- [Provided passage]
^^^^

The SENP family enzymes have been discovered as SUMO proteases. , We acquired SENP1 and tested its activities on the four synthesized SUMO-ACA substrates. Reactions were set up similarly to those for Ub-ACA. As shown in Figure B, SENP1 displayed robust activities toward all four fluorogenic SUMO-ACA probes. Reactions for all four substrates finished within 500 s. Activity-based probes for SUMO proteases were previously developed. However, their applications in profiling SUMO proteases from human cells for proteomic characterizations have not been very successful. SENP1 was enriched but showed a quite low expression level. However, its broader substrate specificity and high catalytic efficiency toward all four SUMO isoforms may compensate for its low abundance. What is intriguing is its high activity toward SUMO4-ACA. Kinetic results indicate that while SENP1’s activity toward SUMO4 may be slightly higher than for the other three isoforms, all four SUMO-ACAs are cleaved with essentially comparable efficiencies. Compared to SUMO1–3, SUMO4 is a less abundant post-translational modification. It is also more structurally different from SUMO1–3, which have high sequence identity. It is likely that SENP1 involves recognition of commonly conserved regions in all four SUMO isoforms for almost equally high catalytic activities. This warrants further investigation. Compared to SUMO1–3, posttranslational SUMO4 modification is also less studied. Its efficient catalytic reversal by SENP1 indicates a highly regulatory mechanism. Further investigation on this aspect is needed as well. To validate the substrate specificity of our fluorogenic probes, we evaluated potential cross-reactivity between noncognate enzyme–substrate pairs. SENP1 was incubated with Ub-ACA, while UCHL1, a deubiquitinase, was tested with SUMO4-ACA. In both cases, no fluorescence signal was detected, indicating the absence of enzymatic cleavage (Figure S27). These results affirm that SENP1 does not process Ub-ACA and UCHL1 does not act on SUMO4-ACA, underscoring the substrate selectivity of the respective enzymes and supporting the specificity of SUMO4-ACA as a probe for SUMO proteases.

For NEDD8, SENP8 and UCHL3 are reported as its ULPs. , Both of these enzymes showed a time-dependent increase in the fluorescence upon cleavage of FLAG-NEDD8-ACA (Figure C). Additionally, USP21 also showed robust enzymatic activity toward the probe. This observation reflects these enzymes’ capability to process NEDD8-conjugated substrates. Additionally, this result also reveals a dual substrate specificity for UCHL3 and USP21. This suggests that these enzymes possess the ability to accommodate structurally similar ubiquitin and NEDD8 moieties within their catalytic clefts. To evaluate the substrate specificity of NEDD8-ACA, we tested its reactivity with USP5, a deubiquitinase known to lack NEDD8 cross-reactivity. USP5 did not exhibit any detectable cleavage of NEDD8-ACA, thereby validating the specificity of the probe and underscoring its suitability as a selective substrate. ATG4B is a cysteine protease that plays a critical role in the autophagy pathway, a conserved cellular process responsible for degrading and recycling cytoplasmic components. It is known to process autophagy-related UBLs, including LC3 and GABARAP proteins. We tested its activities toward GABARAP-ACA and GABARAPL2-ACA. As shown in Figure D, both probes were efficiently cleaved by ATG4B. The kinetics exhibited a very interesting trajectory that clearly showed a two-phase process, with the first as a binding phase and the second as a catalytic phase. A substrate-binding triggered allosteric change for substrate-induced activation has been observed with ATG4B during its crystallography analysis. Our results are the first to show this allosteric change can be kinetically traced. Further studies in this aspect are needed.

^^^^

- [Entries supplied]
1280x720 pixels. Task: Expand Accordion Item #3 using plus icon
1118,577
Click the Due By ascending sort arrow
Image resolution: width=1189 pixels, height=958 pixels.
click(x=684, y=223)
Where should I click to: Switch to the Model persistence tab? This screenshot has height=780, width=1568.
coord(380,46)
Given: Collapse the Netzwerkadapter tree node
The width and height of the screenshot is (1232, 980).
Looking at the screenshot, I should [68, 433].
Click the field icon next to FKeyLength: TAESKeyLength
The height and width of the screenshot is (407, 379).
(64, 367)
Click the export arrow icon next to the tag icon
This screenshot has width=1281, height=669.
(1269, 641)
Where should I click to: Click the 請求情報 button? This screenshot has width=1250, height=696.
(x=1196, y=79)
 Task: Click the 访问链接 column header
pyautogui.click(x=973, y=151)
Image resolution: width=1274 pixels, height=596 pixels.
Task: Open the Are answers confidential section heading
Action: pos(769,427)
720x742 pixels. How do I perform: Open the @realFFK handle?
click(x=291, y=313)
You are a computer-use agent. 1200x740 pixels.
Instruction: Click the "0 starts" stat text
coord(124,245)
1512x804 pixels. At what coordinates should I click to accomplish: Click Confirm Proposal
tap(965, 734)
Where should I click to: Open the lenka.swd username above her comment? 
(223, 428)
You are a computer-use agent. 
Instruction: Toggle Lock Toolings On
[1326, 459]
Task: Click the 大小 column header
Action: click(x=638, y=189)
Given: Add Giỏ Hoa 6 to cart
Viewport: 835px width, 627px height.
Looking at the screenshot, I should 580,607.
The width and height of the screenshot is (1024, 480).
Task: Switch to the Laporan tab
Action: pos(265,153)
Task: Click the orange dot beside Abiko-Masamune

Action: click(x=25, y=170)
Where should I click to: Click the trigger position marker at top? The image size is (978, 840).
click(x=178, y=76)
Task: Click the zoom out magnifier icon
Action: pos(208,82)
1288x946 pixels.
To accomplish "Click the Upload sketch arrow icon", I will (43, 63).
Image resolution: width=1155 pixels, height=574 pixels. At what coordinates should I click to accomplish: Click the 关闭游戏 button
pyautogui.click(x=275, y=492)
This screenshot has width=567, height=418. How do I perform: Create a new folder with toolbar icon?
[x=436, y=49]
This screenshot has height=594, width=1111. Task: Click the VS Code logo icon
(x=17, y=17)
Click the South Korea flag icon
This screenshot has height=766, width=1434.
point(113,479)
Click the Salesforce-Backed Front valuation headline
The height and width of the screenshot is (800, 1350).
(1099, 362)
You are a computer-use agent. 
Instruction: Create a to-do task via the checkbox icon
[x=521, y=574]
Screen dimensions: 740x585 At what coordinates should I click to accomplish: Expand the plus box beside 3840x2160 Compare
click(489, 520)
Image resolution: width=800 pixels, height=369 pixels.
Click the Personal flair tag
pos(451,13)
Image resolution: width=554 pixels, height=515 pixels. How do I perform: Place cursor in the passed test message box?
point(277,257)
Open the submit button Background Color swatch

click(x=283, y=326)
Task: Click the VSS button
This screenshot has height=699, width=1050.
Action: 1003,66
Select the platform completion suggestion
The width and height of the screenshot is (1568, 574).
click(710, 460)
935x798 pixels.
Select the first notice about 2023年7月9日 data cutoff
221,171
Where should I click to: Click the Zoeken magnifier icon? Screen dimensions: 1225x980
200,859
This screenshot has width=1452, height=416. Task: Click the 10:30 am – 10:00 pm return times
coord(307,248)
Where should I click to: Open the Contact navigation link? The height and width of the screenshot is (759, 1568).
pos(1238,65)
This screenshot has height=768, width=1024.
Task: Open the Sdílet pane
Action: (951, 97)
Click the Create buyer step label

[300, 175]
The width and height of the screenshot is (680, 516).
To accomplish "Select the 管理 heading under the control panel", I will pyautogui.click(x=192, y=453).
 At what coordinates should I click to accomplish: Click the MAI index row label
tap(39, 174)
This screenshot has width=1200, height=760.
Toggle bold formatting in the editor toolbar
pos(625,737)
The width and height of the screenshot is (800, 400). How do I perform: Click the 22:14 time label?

^^^^

- [Problem details]
Answer these from the passage on protease probes:
(a) Within how much time did the reactions of SENP1 with all four SUMO-ACA substrates finish?
(b) Which deubiquitinase was used to test NEDD8-ACA and showed no detectable cleavage?
(c) Which two probes were tested with ATG4B?

- [Result for this task]
(a) Within 500 s.
(b) USP5.
(c) GABARAP-ACA and GABARAPL2-ACA.